Of the half-dozen other kids living there, his is not necessarily the grimmest story. The movie is based on a popular young adults book published in France, which is presumably where it gets its insistence on addressing life’s difficulties but not wallowing in them. There’s some talk among the boys of what used to be covered by the euphemism “the birds and bees,” and while the kids aren’t exactly rich in clear details, the discussion is enough that parents may have to be ready to answer some questions.

Still, for the most part all the unpleasantries in My Life as a Zucchini (the title presumably refers to Lasse Hallström’s My Life as a Dog, one of the great live action films about childhood) take place in the past. Zucchini is initially bullied, but makes friends with the boy quickly enough, as he does with the rest of the kids. The staff is caring and helpful, though not often seen: at times it plays like Peanuts in an orphanage. Zucchini is visited by Raymond, the police officer who brought him here. And he has his first young crush on Camille, the home’s newest arrival.

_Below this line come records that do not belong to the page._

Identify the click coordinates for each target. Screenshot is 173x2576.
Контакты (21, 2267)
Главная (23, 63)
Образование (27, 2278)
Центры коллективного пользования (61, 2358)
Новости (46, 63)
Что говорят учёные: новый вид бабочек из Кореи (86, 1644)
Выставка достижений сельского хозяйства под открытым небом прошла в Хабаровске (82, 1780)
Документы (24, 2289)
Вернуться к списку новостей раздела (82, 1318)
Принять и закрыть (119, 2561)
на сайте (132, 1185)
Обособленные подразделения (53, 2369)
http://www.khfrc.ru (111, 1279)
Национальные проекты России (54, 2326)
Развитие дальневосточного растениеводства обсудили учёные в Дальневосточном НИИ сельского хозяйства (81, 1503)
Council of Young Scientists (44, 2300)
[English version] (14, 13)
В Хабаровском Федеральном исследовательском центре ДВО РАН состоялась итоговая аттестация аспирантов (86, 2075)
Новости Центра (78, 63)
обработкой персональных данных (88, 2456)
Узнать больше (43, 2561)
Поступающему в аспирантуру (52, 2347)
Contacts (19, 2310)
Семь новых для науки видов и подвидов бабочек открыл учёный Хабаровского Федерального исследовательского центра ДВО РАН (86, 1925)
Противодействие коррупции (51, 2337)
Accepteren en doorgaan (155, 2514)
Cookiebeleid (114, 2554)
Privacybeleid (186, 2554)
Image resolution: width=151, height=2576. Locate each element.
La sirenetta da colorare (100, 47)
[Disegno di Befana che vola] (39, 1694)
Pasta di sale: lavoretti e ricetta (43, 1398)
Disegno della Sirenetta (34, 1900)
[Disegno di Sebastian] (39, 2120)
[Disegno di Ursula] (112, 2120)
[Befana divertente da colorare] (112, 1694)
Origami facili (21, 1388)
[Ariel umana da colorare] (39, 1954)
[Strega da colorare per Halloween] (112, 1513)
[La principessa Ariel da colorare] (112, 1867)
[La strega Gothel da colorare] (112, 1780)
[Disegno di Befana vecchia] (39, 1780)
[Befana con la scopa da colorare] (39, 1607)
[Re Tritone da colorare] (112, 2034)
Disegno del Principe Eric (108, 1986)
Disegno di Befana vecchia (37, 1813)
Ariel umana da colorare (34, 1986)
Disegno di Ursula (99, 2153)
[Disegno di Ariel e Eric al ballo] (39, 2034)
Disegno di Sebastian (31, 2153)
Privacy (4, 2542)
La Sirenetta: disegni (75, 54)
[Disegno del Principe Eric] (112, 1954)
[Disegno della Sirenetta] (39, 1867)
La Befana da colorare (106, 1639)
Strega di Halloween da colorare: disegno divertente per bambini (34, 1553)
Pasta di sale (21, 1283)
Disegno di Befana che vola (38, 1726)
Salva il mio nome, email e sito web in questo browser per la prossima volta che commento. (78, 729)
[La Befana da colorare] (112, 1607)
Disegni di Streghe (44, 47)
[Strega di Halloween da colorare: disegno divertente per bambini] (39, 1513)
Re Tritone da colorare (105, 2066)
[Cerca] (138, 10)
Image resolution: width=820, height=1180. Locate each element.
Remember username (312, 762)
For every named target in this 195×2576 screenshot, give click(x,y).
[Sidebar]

Running barely longer than an hour, My Life as a Zucchini doesn’t go into any great depth in terms of either story or emotion. That’s disappointing, as we would like to spend a little more time with these kids who win us over so easily. The character designs are in the best tradition of animation that understands that realism is best left to celluloid: when you can do anything you want, you should go ahead and do so. The stop-motion figures are appealing and a little silly, always interesting to look at. And there is a subdued but lovely score by Sophie Hunger that sounds a bit like Toots Thielmans.

There’s a happy ending, though mixed with a twinge of sadness, but don’t run out of the theater when the credits start to roll: a few minutes later, the film’s creators provide an animated version of the audition by Gaspard Schlatter, the boy who plays Zucchini, which you’ll want to see.

It is being distributed in the US by GKIDS, which stands for “Guerrilla Kids International Distribution Syndicate,” a small company with excellent taste in acquiring unusual animated films from around the world. On their slate are the Studio Ghibli movies, Boy and the World, The Secret of Kells, The Prophet, Sita Sings the Blues, and any number of others. A name to watch out for.